EAST RUTHERFORD, NJ-The slowdown in the single-family housing sector hasn’t had the positive impact on the Northern New Jersey apartment market many industry insiders would have hoped. According to Jose Cruz, an executive director with Cushman & Wakefield’s locally based Metropolitan Area Capital Markets Group, the culprit is the continuing job losses that have plagued the region.
While the first half of 2008 saw many would-be home buyers opt to rent apartments instead, the trend slowed down as the year progressed and the pace of layoffs rose. More than three-quarters of the positions lost last year occurred in the fourth quarter, he points out. “As renters became more cautious about their employment prospects, shared living arrangements emerged as the preferred option, especially for distressed tenants and recent college graduates living in the most desirable locations,” he states. “As the employment sectors responsible for driving the Northern New Jersey’s luxury rental housing–financial services and pharmaceuticals–have shed workforce, landlords are reporting a slowdown in leasing activity and resistance to rent increases.” Concessions, he adds, have become more common and lease-up at new developments has slowed.
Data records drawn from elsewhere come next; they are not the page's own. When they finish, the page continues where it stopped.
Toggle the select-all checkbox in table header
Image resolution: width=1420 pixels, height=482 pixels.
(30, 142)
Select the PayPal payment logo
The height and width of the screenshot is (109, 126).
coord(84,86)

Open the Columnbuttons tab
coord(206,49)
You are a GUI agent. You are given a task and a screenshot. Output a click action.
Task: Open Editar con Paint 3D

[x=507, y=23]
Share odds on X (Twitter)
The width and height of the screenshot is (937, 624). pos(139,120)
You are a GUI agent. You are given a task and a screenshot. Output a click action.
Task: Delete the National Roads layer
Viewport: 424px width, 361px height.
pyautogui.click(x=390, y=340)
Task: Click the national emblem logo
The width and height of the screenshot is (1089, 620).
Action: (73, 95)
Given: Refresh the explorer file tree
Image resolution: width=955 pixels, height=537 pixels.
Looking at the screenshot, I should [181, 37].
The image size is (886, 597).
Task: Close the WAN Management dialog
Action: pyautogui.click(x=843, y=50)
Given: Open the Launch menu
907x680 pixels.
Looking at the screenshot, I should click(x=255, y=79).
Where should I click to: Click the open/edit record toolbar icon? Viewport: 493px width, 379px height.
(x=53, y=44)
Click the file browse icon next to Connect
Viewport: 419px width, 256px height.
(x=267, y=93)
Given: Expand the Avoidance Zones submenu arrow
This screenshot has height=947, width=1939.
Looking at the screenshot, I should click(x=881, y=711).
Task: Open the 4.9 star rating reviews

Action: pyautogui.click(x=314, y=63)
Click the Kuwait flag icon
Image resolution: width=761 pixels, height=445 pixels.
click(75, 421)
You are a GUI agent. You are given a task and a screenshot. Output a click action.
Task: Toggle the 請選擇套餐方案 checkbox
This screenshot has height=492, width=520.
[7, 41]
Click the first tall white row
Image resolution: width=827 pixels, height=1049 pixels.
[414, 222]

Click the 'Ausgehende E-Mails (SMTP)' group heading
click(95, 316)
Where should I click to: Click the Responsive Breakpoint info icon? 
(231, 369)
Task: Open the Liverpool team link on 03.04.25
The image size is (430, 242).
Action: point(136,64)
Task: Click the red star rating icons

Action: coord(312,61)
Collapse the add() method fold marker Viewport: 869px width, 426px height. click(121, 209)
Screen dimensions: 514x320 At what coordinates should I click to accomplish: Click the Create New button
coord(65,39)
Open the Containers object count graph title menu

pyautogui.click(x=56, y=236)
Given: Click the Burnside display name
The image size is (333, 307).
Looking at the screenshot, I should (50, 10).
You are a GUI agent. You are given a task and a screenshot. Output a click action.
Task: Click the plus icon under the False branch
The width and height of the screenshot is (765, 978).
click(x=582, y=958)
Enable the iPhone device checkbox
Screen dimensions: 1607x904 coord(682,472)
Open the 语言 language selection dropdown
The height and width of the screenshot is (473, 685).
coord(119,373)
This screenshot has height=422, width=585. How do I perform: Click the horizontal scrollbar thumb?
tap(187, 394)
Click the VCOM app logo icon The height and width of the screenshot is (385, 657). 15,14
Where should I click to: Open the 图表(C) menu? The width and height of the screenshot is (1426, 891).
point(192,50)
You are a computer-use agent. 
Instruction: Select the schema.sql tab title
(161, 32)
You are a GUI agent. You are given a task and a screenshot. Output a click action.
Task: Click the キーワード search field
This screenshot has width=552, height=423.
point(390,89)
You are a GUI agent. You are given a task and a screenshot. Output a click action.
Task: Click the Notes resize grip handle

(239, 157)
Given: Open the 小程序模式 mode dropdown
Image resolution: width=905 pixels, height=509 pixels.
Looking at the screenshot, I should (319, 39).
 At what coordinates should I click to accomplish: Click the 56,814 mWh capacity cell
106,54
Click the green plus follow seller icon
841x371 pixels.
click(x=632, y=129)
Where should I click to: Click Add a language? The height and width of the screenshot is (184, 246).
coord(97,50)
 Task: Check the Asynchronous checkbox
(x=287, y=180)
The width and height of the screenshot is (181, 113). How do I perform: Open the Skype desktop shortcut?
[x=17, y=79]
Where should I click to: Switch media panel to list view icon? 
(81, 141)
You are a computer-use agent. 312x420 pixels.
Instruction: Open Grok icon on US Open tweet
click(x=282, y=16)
All of this has impacted multifamily vacancy and rental rates. After hitting a low of 2.4% in 2006, the vacancy crept up to 3.1% in 2007, and negative absorption numbers pushed it even higher last year. And while the annual vacancy rate for seven of the past 10 years has been below the area’s average for the past decade, 3.9%, Cruz expects the vacancy to continue to tick upward this year as employers shed more jobs.